Federal Reserve officials have intensified their battle against the hottest inflation in a generation by shifting to end their asset-buying programme earlier and signalling that they favour raising interest rates in 2022 at a faster pace than expected. 


Heralding one of the most hawkish policy pivots in years, the US central bank said on Wednesday (US time) that it would double the pace at which it was scaling back purchases of Treasuries and mortgage-backed securities to $30 billion a month, putting it on track to conclude the programme in early 2022 rather than mid-year, as initially planned. 


Projections published alongside the statement shows that officials expect that three quarter-point increases in the benchmark Federal Funds Rate will be appropriate next year, according to the median estimate, after holding borrowing costs near zero since March 2020. 


“Economic developments and changes in the outlook warrant this evolution of monetary policy,” Fed Chair Jerome Powell told reporters during a post-meeting press conference on Wednesday. “The economy has been making rapid progress toward maximum employment,” he added. 


The quicker pullback puts Mr Powell in position to raise rates earlier than previously anticipated to counter price pressures if necessary, even as the pandemic poses an ongoing challenge to the economic recovery.

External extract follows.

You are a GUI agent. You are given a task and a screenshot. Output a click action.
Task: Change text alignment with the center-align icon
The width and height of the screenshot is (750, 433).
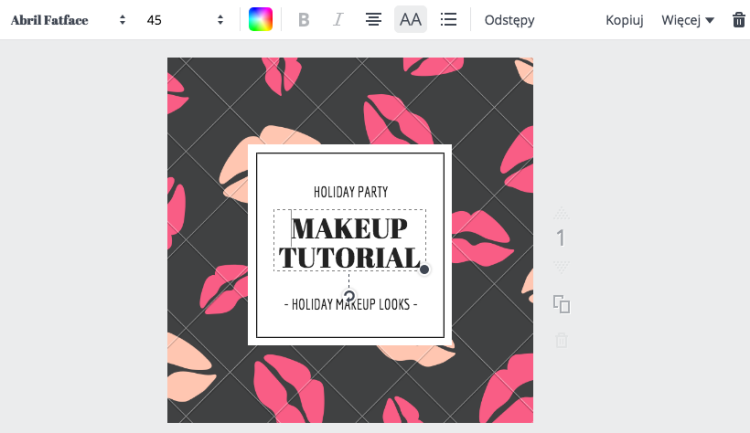click(x=374, y=20)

The Fed has flagged concerns over the new Omicron strain, saying that “risks to the economic outlook remain, including from new variants of the virus”. 


The new rate projections mark a major shift from the last time that forecasts were updated in September, when officials were evenly split on the need for any rate increases at all in 2022. The new projections also show that policymakers see another three increases as appropriate in 2023 and two more in 2024, bringing the Fed Funds Rate to 2.1 per cent by the end of that year.